I have other problems with this book. For one thing, the Catholic priests in this novel are little more than absurd caricatures, and portraying them as ravenous pedophiles seems a bit too convenient. Parts of his grandmother's back story also seem a bit too close to something you would come across in a Toni Morrison novel. This novel seems stitched together from many disparate parts, and one longs for the kind of voice heard in "Push."

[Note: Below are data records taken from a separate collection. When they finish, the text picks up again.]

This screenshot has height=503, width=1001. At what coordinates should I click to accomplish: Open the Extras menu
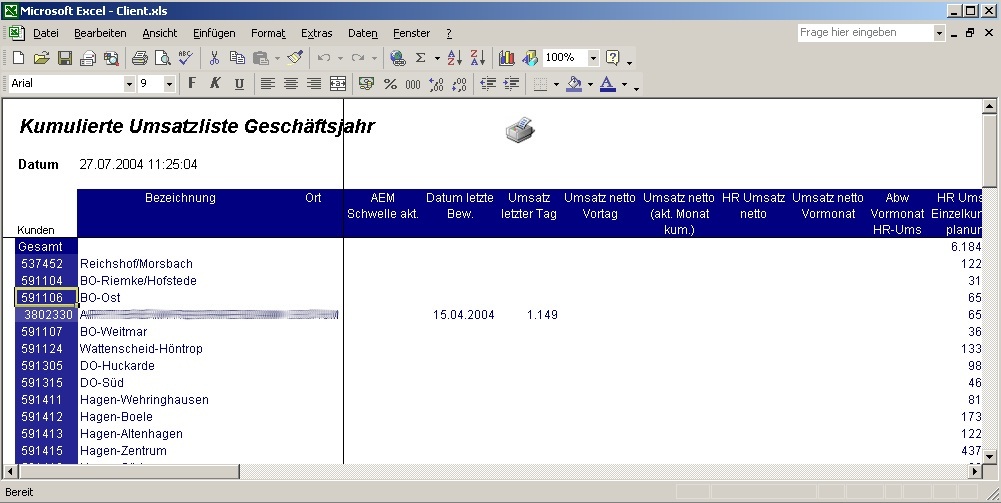click(x=316, y=33)
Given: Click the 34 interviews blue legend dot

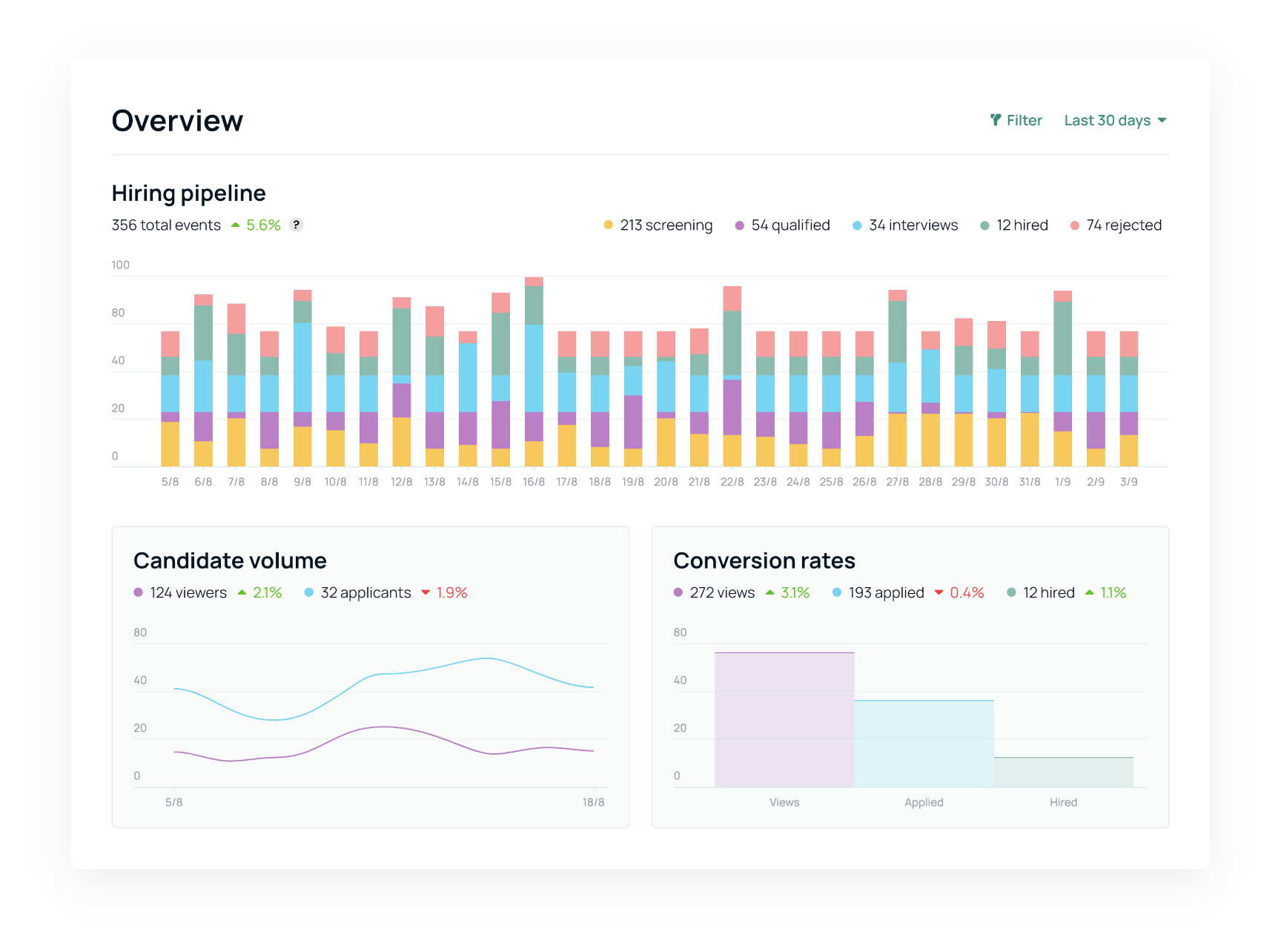Looking at the screenshot, I should (857, 225).
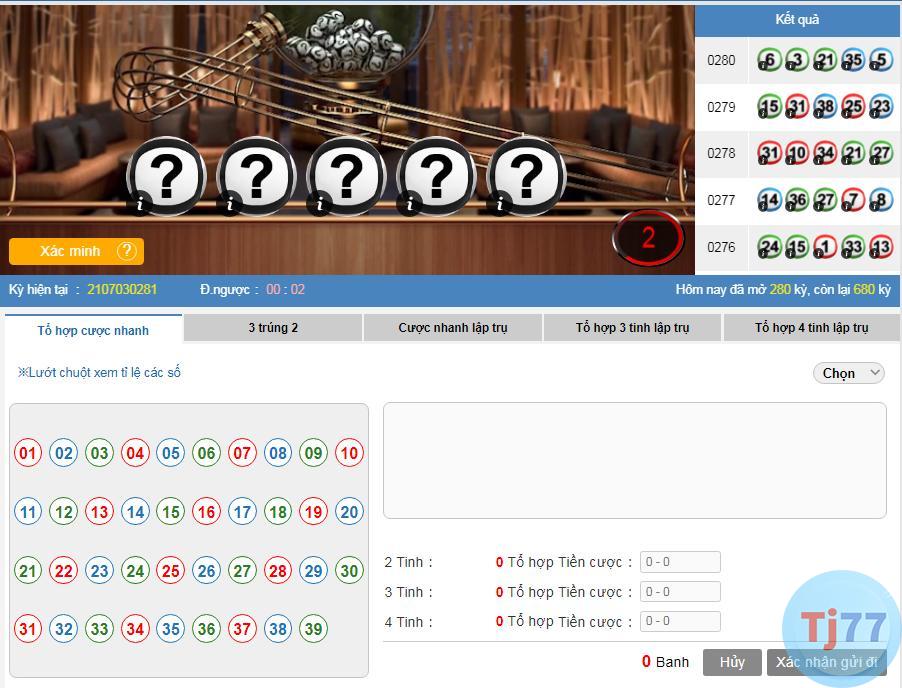Click result ball 7 in draw 0277
Viewport: 902px width, 688px height.
point(853,200)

"The Kid" not only tries to be deep, but also to be shocking and socially conscious at the same time. It fails on all counts. The unresolved, unexplained contradictions which make up the protagonist's personality mediate against any depth that might have been achieved. The shock value of this novel disappears somewhere after the second beating and the third rape. And any sense of social consciousness is diminished by the very real faults of the family that lie at the center of this story. How can we blame society for a woman who gets pregnant at 10, has a mentally retarded daughter, and allows this daughter to marry a man who would later father a son by his own daughter? My point is that we could hold society accountable for this, but the way in which Sapphire tells the story will not allow us to do so. The author has failed to negotiate that fine line between individual and collective responsibility, and in the absence of such negotiation we are left with characters that one cannot sympathize with, and a society which is almost entirely blameless.
The last 1/4 of this book, however, is actually pretty good, but by then the story and the characters that inhabit it have worn out their welcome. This is really too bad, since the section detailing My Lai's personal history would have made a great short story. The character of Abdul Jamal also seems to coalesce near the end, but it's as if the remaining 3/4 of the book was about someone else, someone much harder to relate to.
"The Kid" tries to be a good book, but fails. A particularly damaging feature of the novel is that it mentions Charles Dickens, who wrote "Oliver Twist," a much better book that covers similar territory. In "Oliver Twist" we see a novel that is deep with human drama, which continues to shock, and which points out social ills which are still prevalent today. In "The Kid" we see a book that aspires to such heights, but can't get above ground level.